Welcome to Anime Amateur, a feature where yours truly (Nick Robinson, Whiskey intern) comes out of anime-watching retirement and jumps into the deep end with some of the stranger shows the world of Japanese animation has to offer. Join me as I try desperately to find my bearings in this strange and often beautiful land. My goal? To filter these shows through a decidedly non-otaku perspective. Let's dive in!
Hm. So episode three of Bakemonogatari is the start of a new arc, which might help explain why it felt like nothing happened.
Some of you have criticized this show in the comments for being a bit dialogue-heavy, and before now, I didn't know what you were talking about. This whole episode takes place in a park, and the vast majority of it is just Araragi and Senjougahara sitting around talking about what happened previously. It is, for all intents and purposes, a bottle episode. The conversations they have are interesting enough, and there's reason for all this set-up, I'm sure, but after getting used to the speed that Bakemonogatari has moved at up until now, it's a little bit jarring.

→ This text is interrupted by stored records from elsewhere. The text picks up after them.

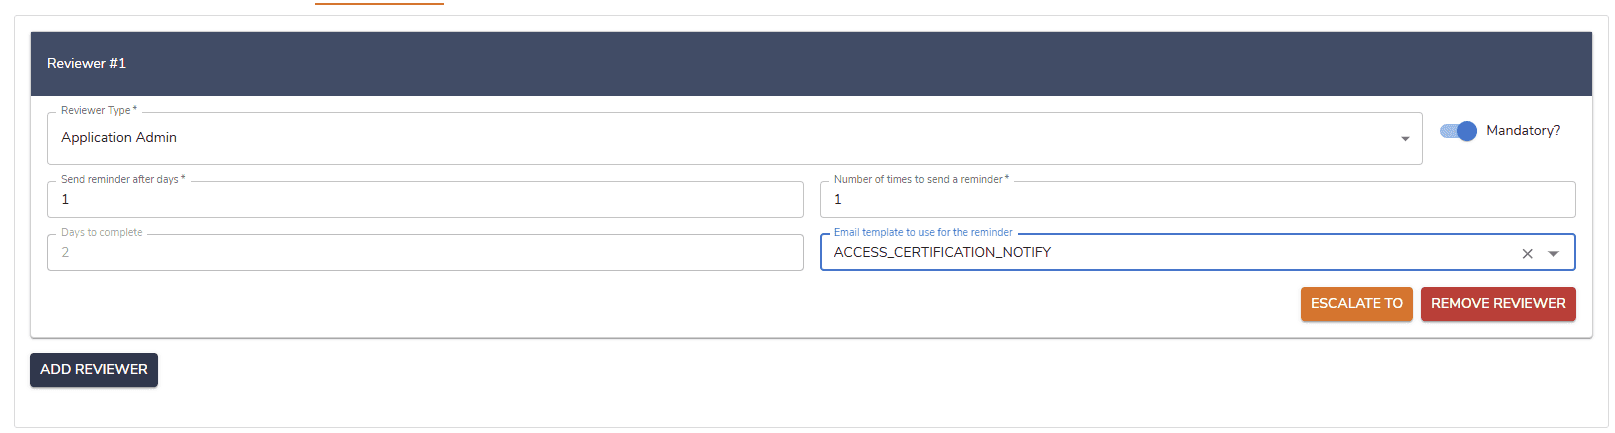Click the orange active tab indicator at top
Screen dimensions: 1615x433
tap(379, 3)
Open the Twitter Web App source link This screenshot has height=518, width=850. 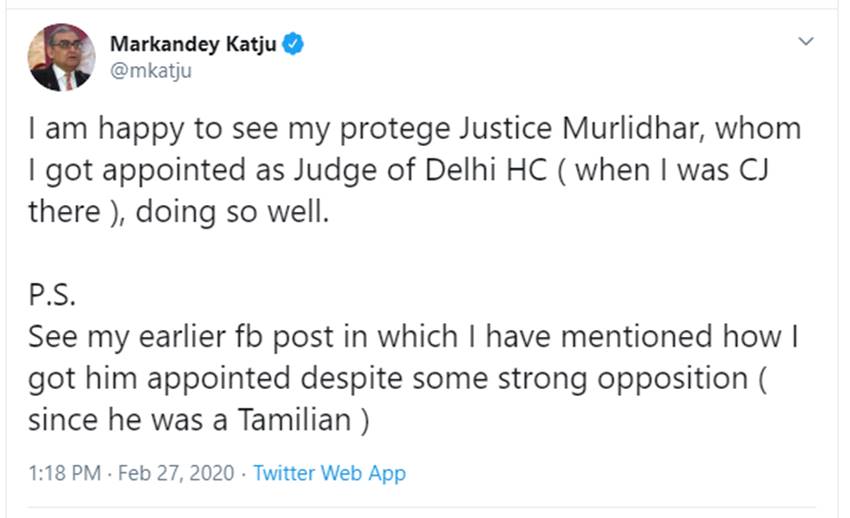click(329, 473)
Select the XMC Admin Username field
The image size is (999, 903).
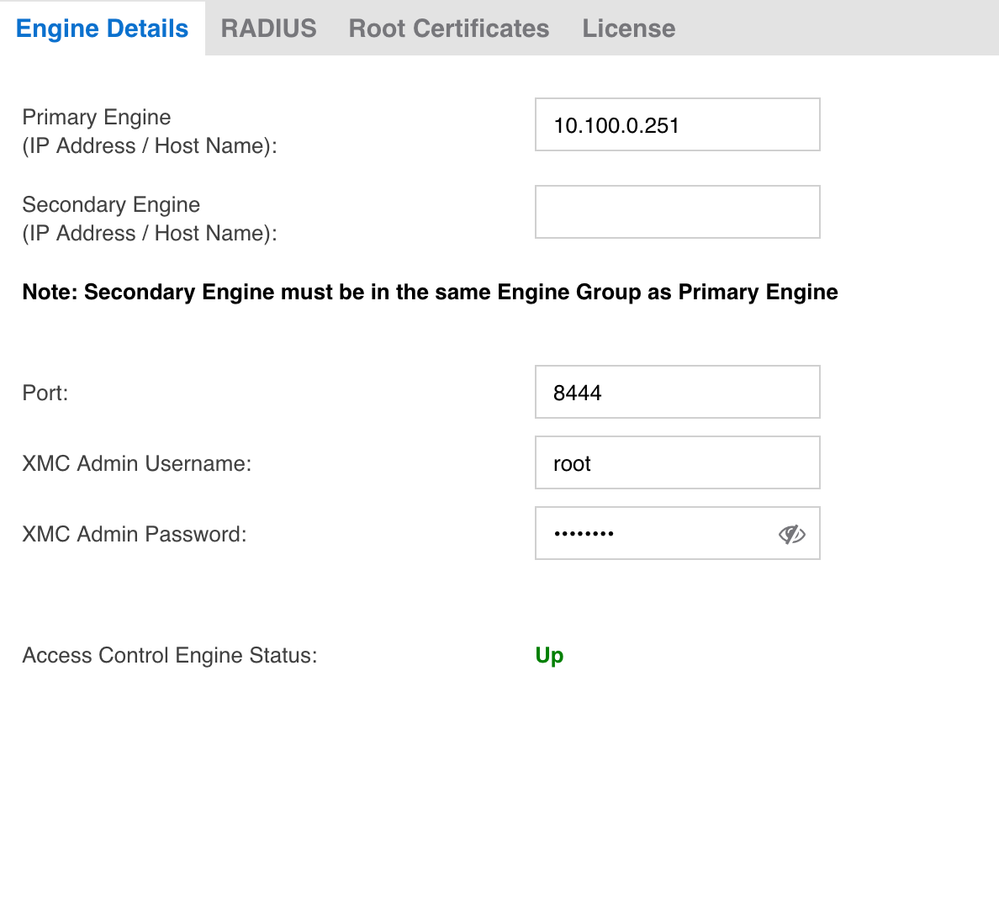coord(677,463)
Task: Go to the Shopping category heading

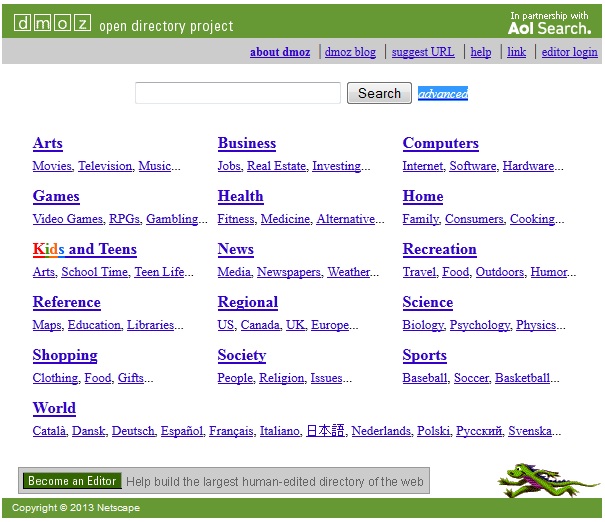Action: pyautogui.click(x=65, y=355)
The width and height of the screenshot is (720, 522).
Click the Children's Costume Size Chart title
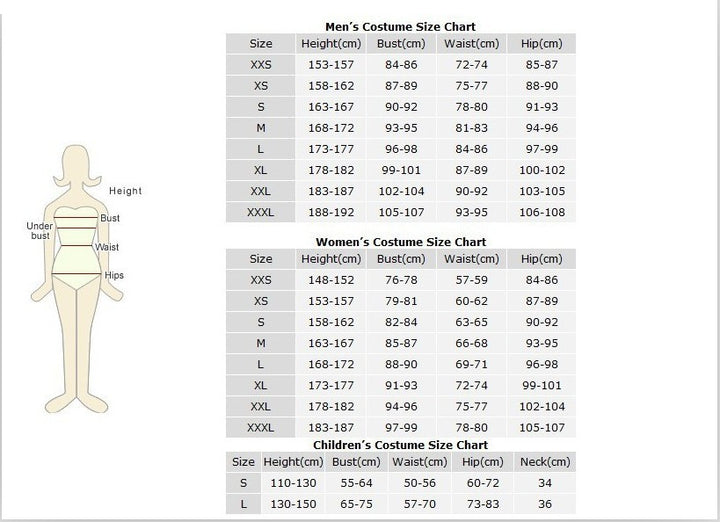(x=400, y=445)
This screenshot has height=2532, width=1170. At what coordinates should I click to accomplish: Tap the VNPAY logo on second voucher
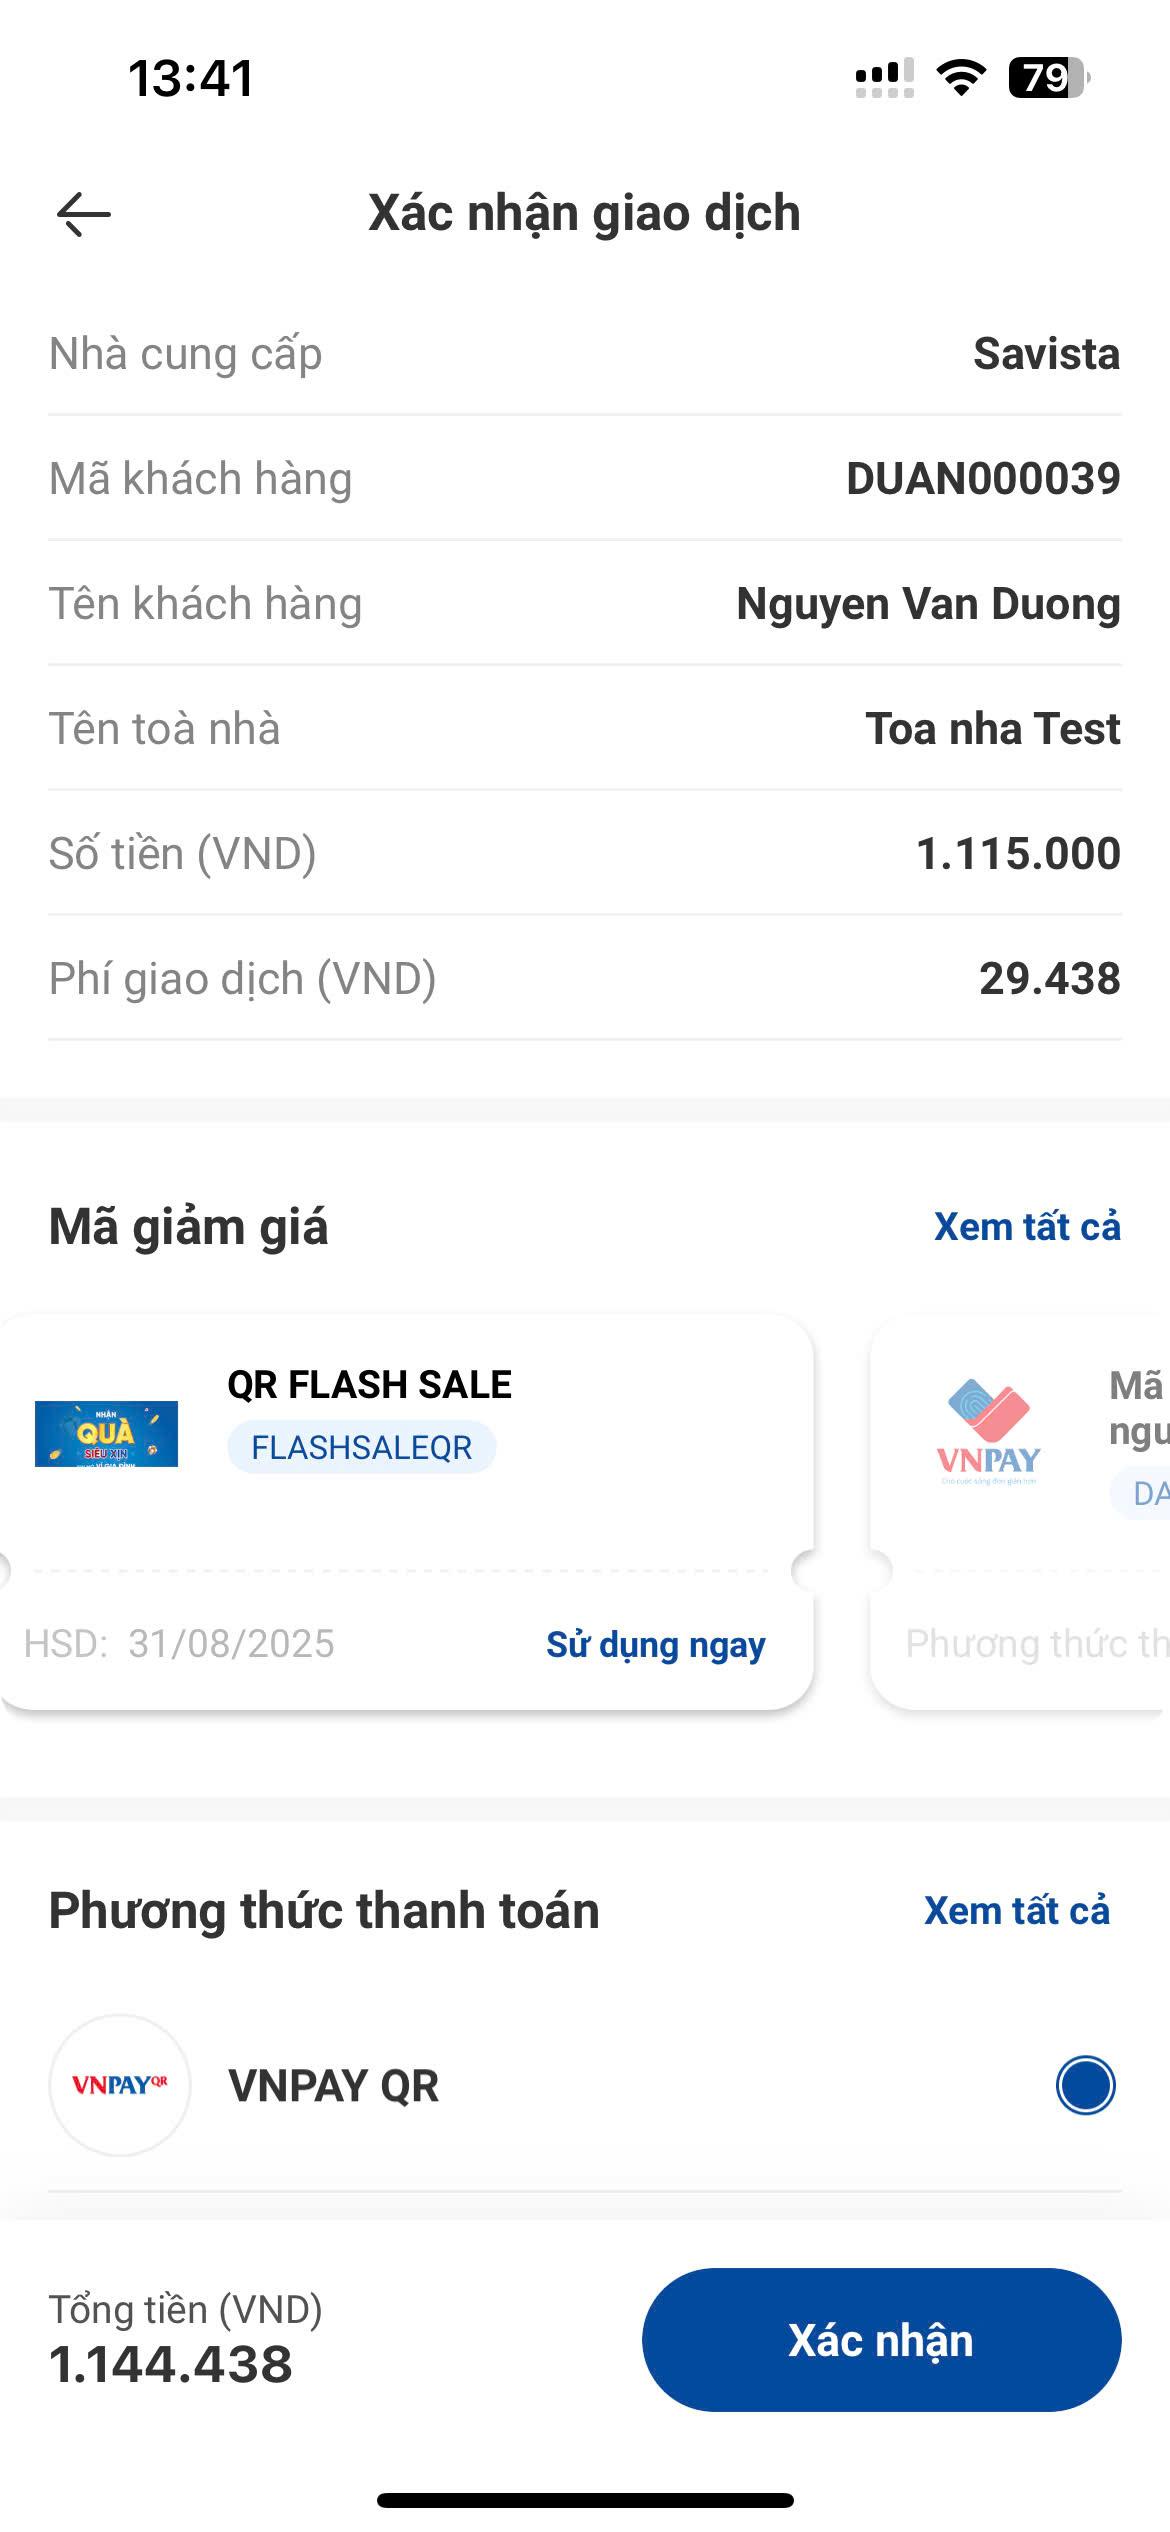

Even when nothing's really happening, this show is still downright beautiful. The stills pretty much speak for themselves, but this episode's sole setting is an expansive, cement urban park, and it is gorgeous. The area is sparsely populated by this colorful, highly saturated playground equipment. It results in this striking primary-colors-on-white look that isn't even remotely realistic, but sure is fun to look at.
A bit of a confession: watching dialogue-centric anime is fundamentally problematic for me. When watching a show with subtitles, I always have this nagging feeling that I'm missing out on a lot of conversational nuance. Embarrassingly, I'll sometimes struggle to even understand what two characters are even talking about, much less how they feel. I don't know if it's something inherent in not speaking the language or if it's something I'll get better at as I fall deeper down the anime rabbit hole, but right now, the language barrier is unignorable. It doesn't help that this show seems predicated on a knowledge of Shinto customs that I simply don't have. Thankfully, I've heard from other lowly gaijin that Bakemonogatari begins to make more sense as the show unfolds, but right now, I can't help but feel a bit overwhelmed by it all.
Still, I know enough to know that Senjougahara is an exeptionally weird girl. She's got this very specific vibe about her that, for lack of a better term, I'm going to call "cutescary." It's this spooky, robotic type of awkward that mostly consists of standing too close to everyone and saying mildly alarming shit, and it's something I totally love. She's a strange, fascinating, paradoxical character, and her interactions with Araragi are fun to watch. They seem to be pushing the Jim and Pam "will they / won't they" thing just as far as it'll go, which is fine; it's a fifteen episode series, so I doubt it'll get too wearying.
It's funny: from my tepid reaction this episode, you wouldn't expect it to have been one in which a new character was introduced. This show has kept its cast small thus far, with only two characters having made an appearance in every episode, and that's something I love. I can't tell you how confused I was after the first episode of Azumanga Daioh. We don't know much about Hayoi yet, other than that she's an elementary schooler and, if her half-fight with Araragi is any indication, an exceptionally light human being.
Oh yeah, that reminds me: to get this kid's attention, Araragi slams her face into a metal street sign. And it's played for laughs! I just... I don't know if I get this show, man.
Look, like I said, it's the first third of a three-part arc, so hopefully things resume their normal chaos in the next episode. Either way, this show is such a visual feast that I have nary a bad thing to say about it. I'm pretty sure that if Akiyuki Shinbo directed a 25-minute animation on paint drying, I'd still savor every second of it.